We all ask our class to label their experimental graphs clearly. That seems like such an easy-to-follow instruction. But remember, students come into our class with widely varying lab experiences. Some of their previous teachers have probably not cared about whether axes have correct units, let alone labels. Other teachers might have been almost obsessive-compulsive about the format of titles and labels.
Remember that high school students generally view laboratory work as merely a set of steps to be followed, at least at first. They don’t understand why clear communication of results is necessary. After all, they think, the teacher told us exactly what procedure to use, what to graph, and possibly even what our graph should look like. So why wouldn’t she understand our labelless, unitless graph?
Such reasoning is rationale #1 for allowing, encouraging, and requiring some freedom and independence in laboratory exercises. Students must see that they are undertaking an active investigation, not just carrying out a rote process. But I digress. That’s a topic for another post.
I’ve noticed that, no matter how intense my instruction, constructive criticism, red ink, and general nagging, my students’ graphs continue to look like crap… except for folks in the research class. They usually have an epiphany after their first informal presentation to their classmates, who ask pointed questions about the experiment. Suddenly, the presenters see the confusion generated by an unlabeled graph. They look at me sheepishly while I give them the “I-told-you-so-for-two-years” look.
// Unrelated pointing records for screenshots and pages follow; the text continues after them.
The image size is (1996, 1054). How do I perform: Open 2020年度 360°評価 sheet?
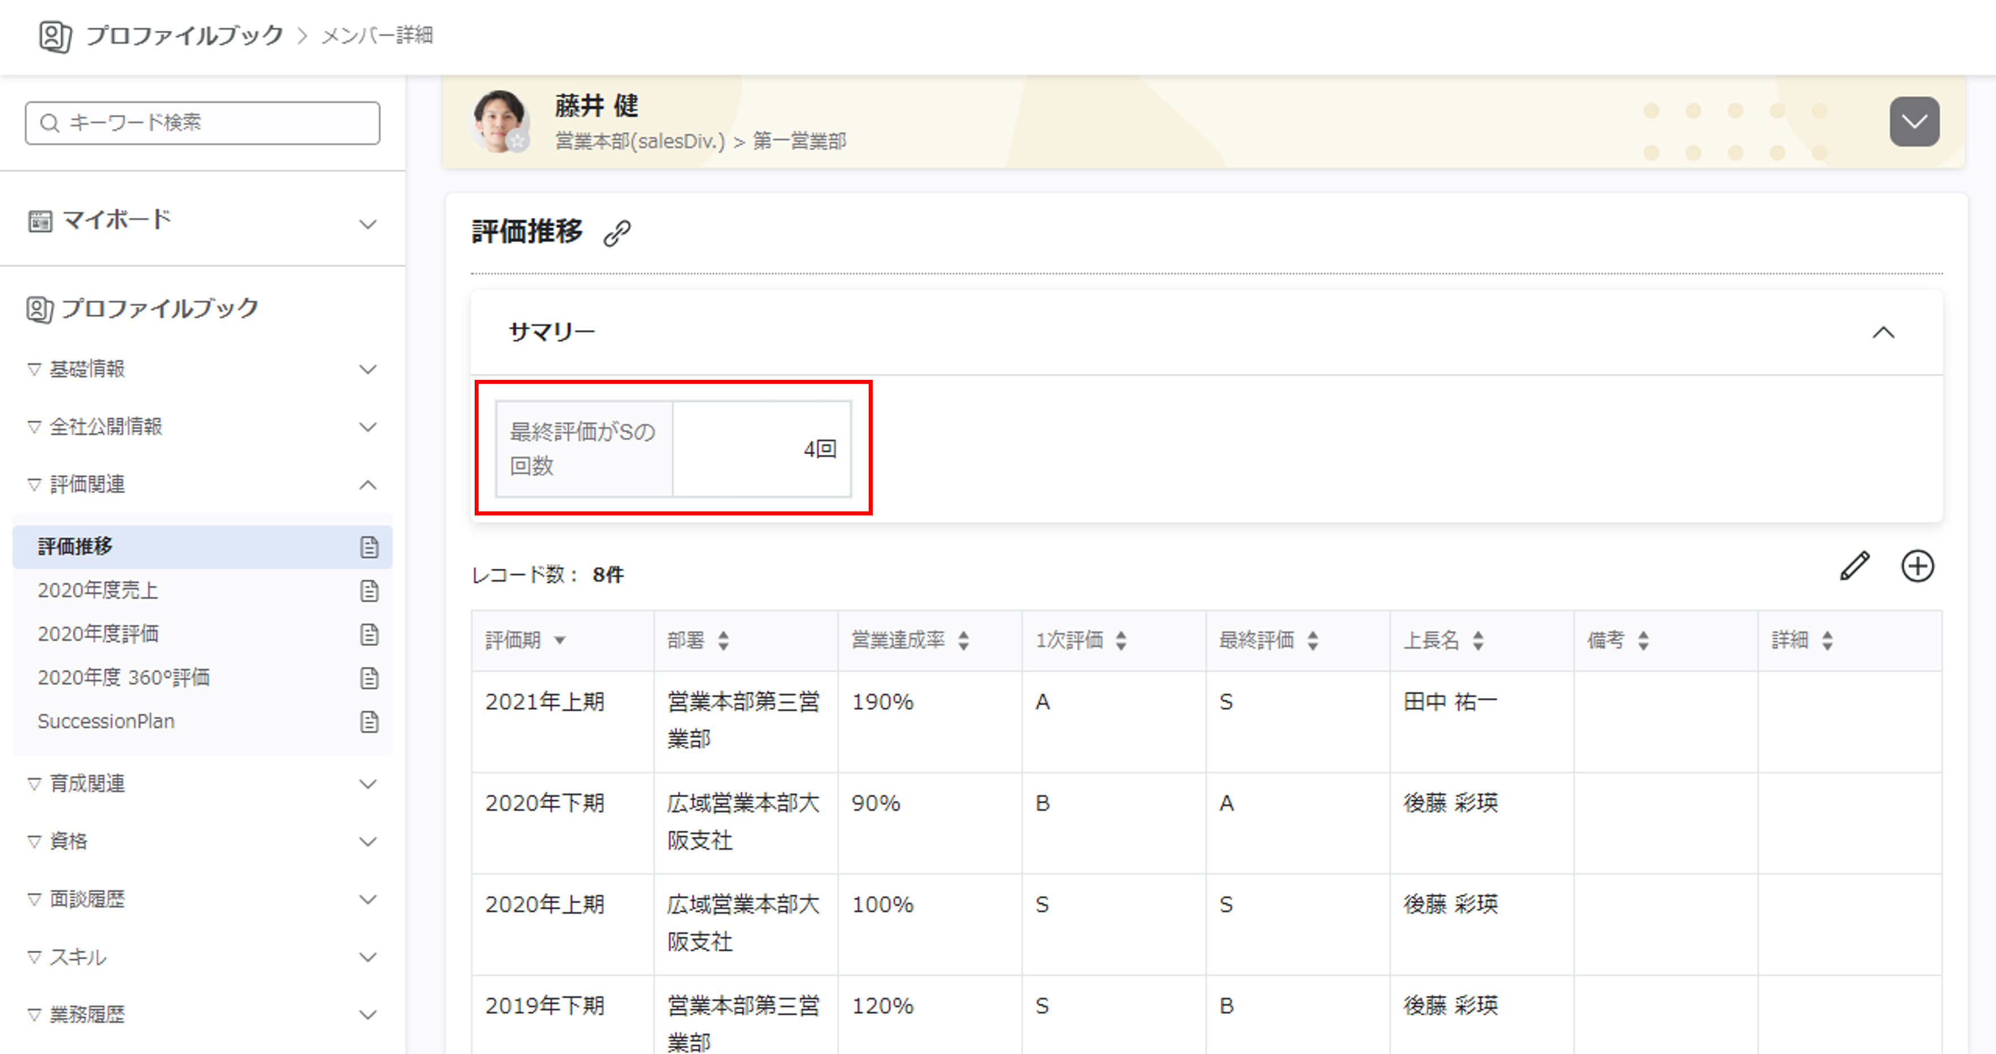click(x=123, y=677)
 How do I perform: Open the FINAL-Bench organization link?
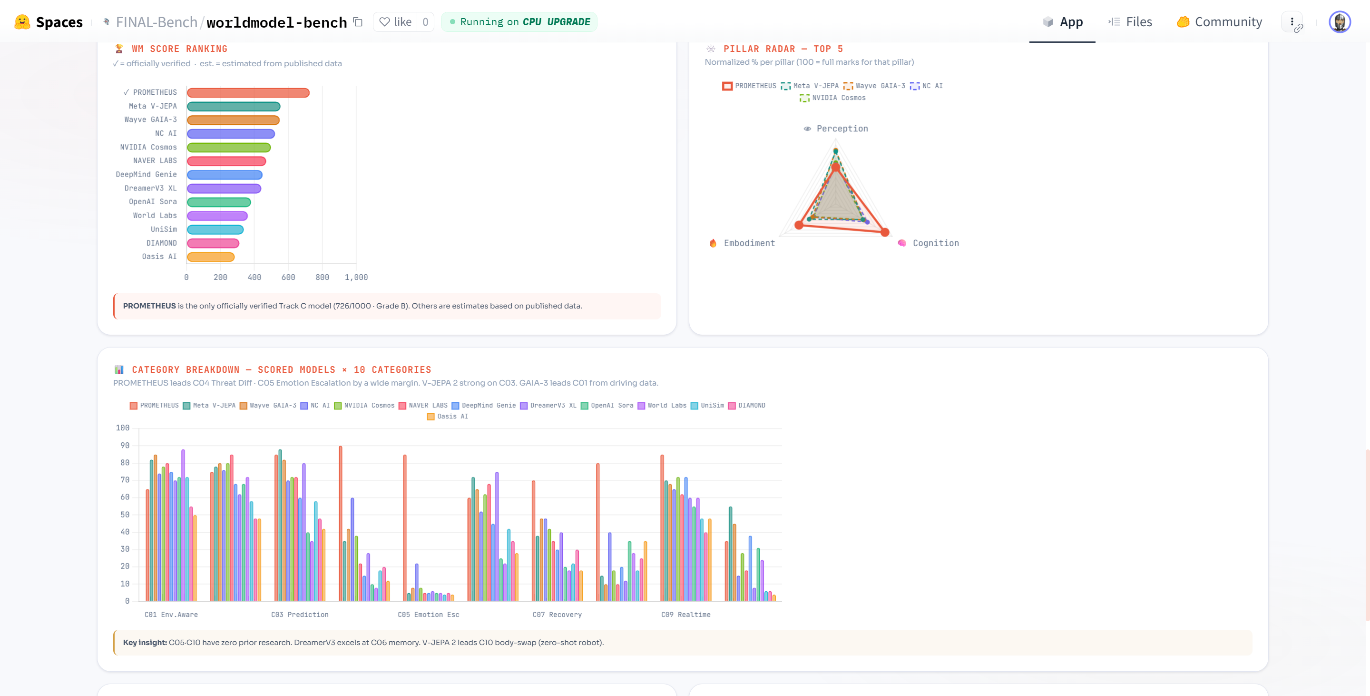(x=156, y=22)
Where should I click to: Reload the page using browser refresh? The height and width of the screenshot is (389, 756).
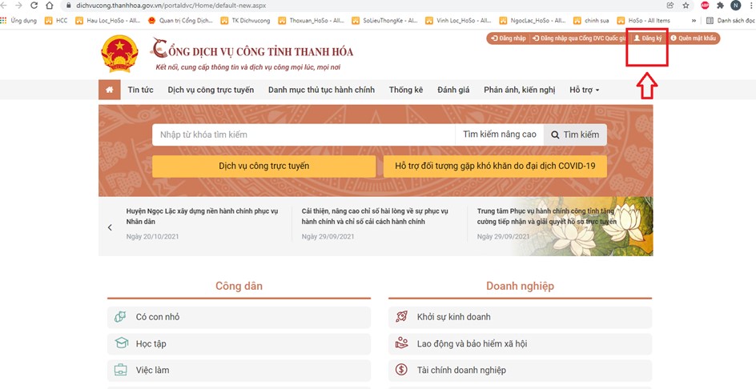point(34,6)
Taking a cue from my research course, I’ve had some success improving graph appearance in first-year courses by clearly elucidating the intended audience for the graph. It’s not good enough that they themselves understand what they mean; it’s not even good enough if they think that I should know what they mean. Their graph should be clear enough that another student at the same level of physics should be able to tell exactly what they did just by reading their graph.
I called this the “Duverney Standard,” named after a popular student who graduated the year before. I expect that Mr. Duverney, despite his ignorance of a particular laboratory activity, should be able to read a graph alone and interpret the experimental results for himself. (Of course, this year the standard will acquire a new name. Perhaps I could sell the naming rights to a graduate for a donation.)
Now, I’m not particularly OCD about graph presentation. After all, Mr. Duverney is known to be a smart gentleman. If a student chooses to use a clear title in lieu of verbose axis labels, fine. If the axis labels are clear, then a title isn’t necessary. The standard is simple and non-negotiable. When axes are labeled merely m (kg) and t (s), I take off significant credit, and simply write “Duverney.” If a student asks about the lost points, I ask whether Mr. Duverney, having looked at the graph, could reasonably reproduce the experiment. That’s usually a sufficient explanation to extract the sheepish “oh” from the student.
Now, Defcon II in the argument would be to scan a copy of the offending graph and send it to Mr. Duverney for comment. There is no doubt in my class’s collective minds that I am willing and able to carry out such a threat. Thus, I’ve never had to actually do so.